**EXTRACTED TEXT**
= = =

How To Tame An Indian Dragon – Pt. 2

The first thing I observed about Indian men, within the organization I worked for, was their easy going attitude. However behind that laissez faire facade, lies a lazy, narcissistic, entitled individual who thinks the world revolves around him and no one else. You’d walk into a meeting with an Indian, come to a compromise or agreement about things that require attention and some few hours later, you’ll receive a rude awakening with their utmost turnaround via fervent denials of what was agreed earlier.

Document: To curb denials in any form, ensure to document all official interactions through emails, copying all decision makers. I don’t give a frigging hoot whether it was a 5 minute or 1 hour chitchat, so long as we came to an agreement about something, I am hitting you up with a mail. This email will cover up your ass, when the time comes for shit to hit the ceiling.

Shrewd Negotiation: When negotiating with an Indian man, do not fall for a verbal agreement. Ensure you have all terms of engagement written and spelt out clearly to avoid ambiguity. If he reneges, you can call him out for it legally. Nothing scares an Indian man than the threat of legal procedures or police.

Power drunk: The average male Indian colleague is in love with the notion of ‘Power’, no matter how minute it might be. He loves to exact this power to the detriment of the organization he works for. Teamwork while lovely and heartwarming, is a foreign concept in his personal vocab.

= = =

**SUPPLIED DATA**
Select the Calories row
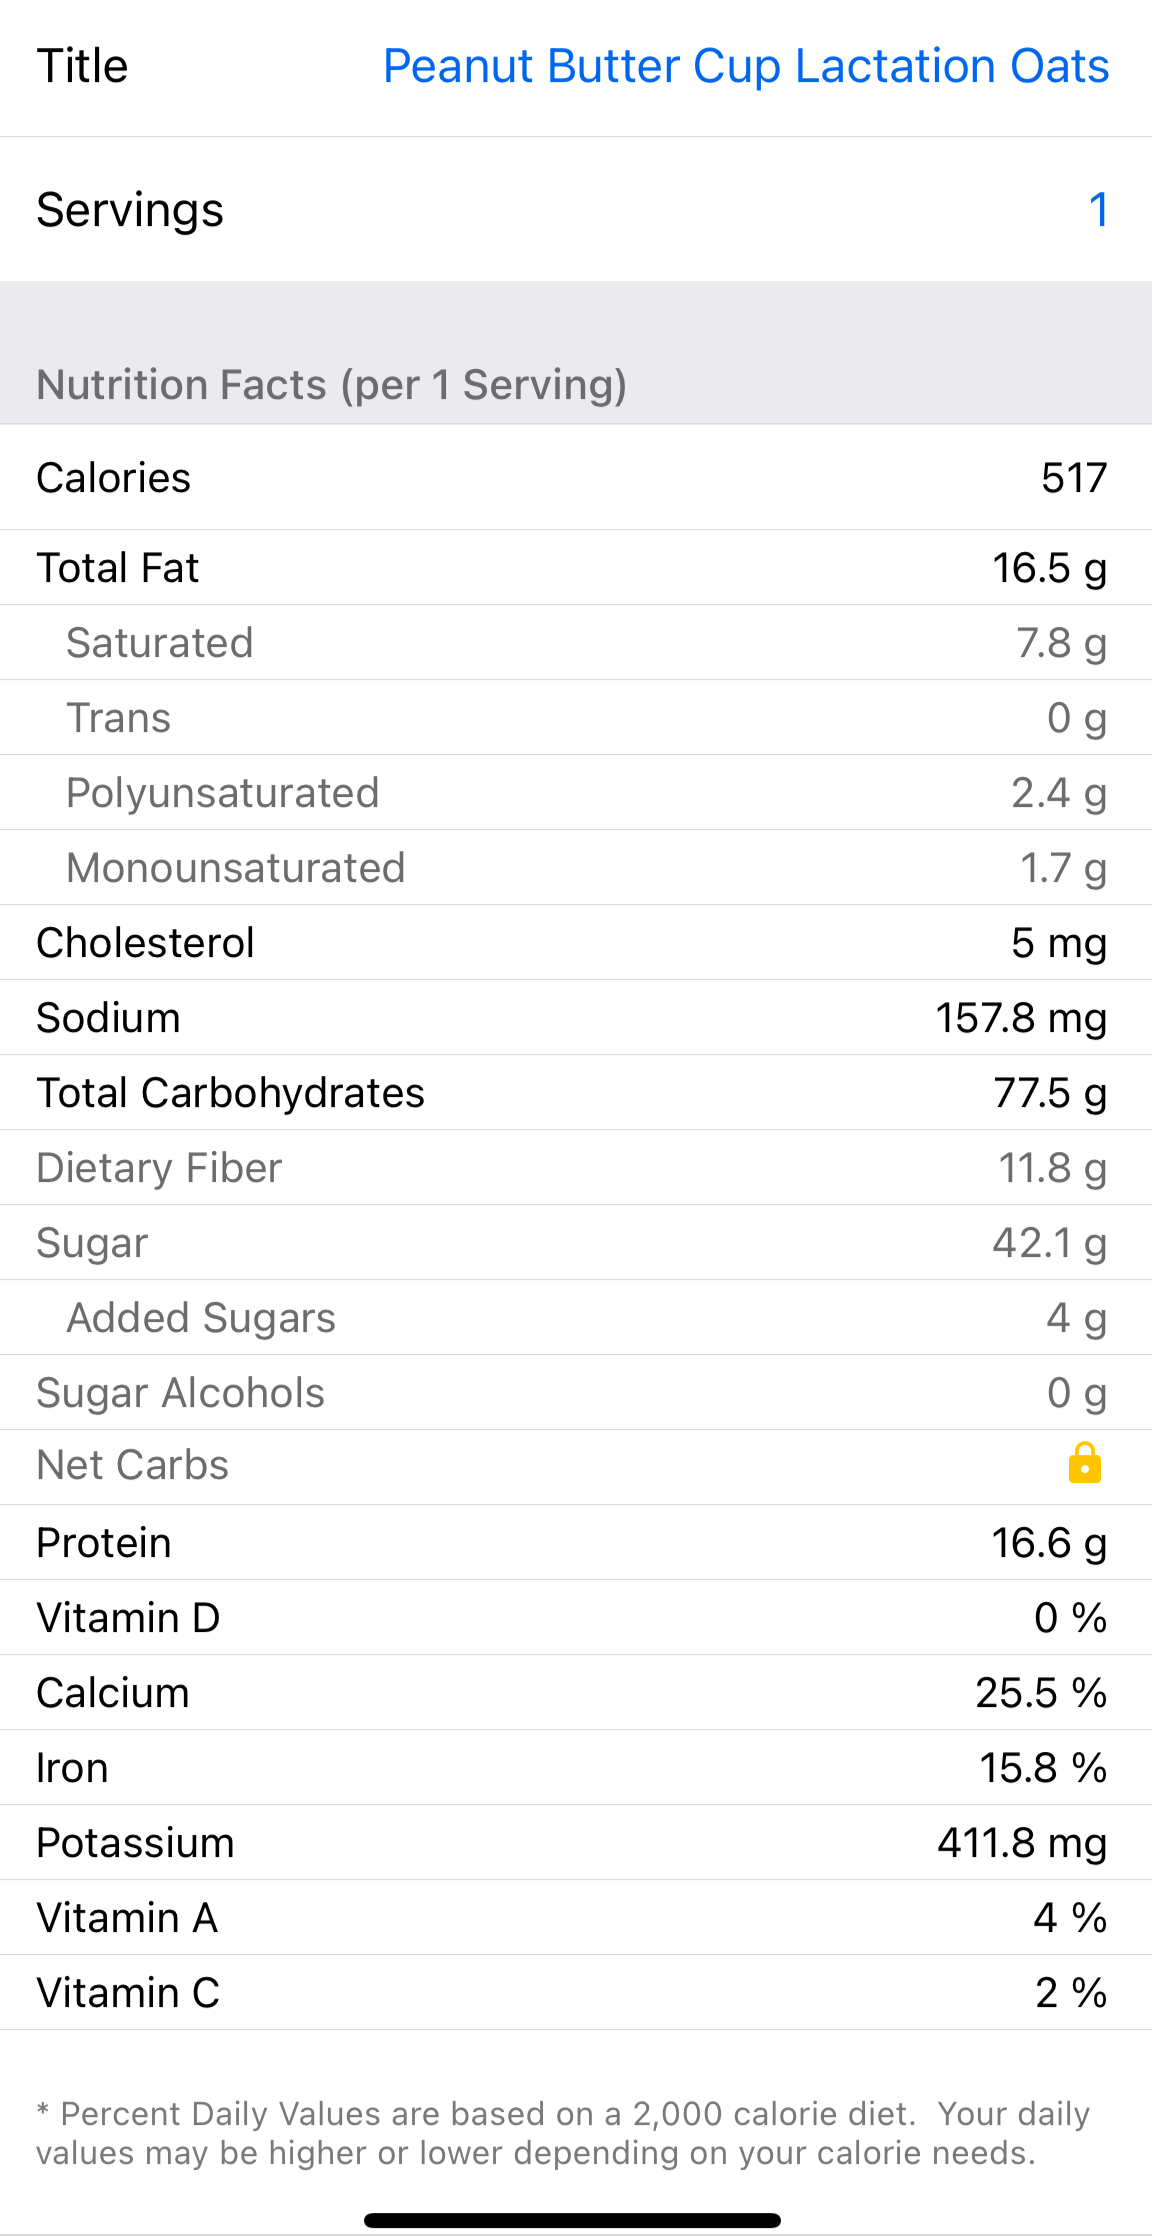Screen dimensions: 1152x2236 [x=576, y=478]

= = =

**WHAT YOU SHOULD DO**
In the article, write out the passage from "Document: To curb" up to and including "hit the ceiling.", substituting "conversation" for "chitchat".

**TASK RESPONSE**
Document: To curb denials in any form, ensure to document all official interactions through emails, copying all decision makers. I don’t give a frigging hoot whether it was a 5 minute or 1 hour conversation, so long as we came to an agreement about something, I am hitting you up with a mail. This email will cover up your ass, when the time comes for shit to hit the ceiling.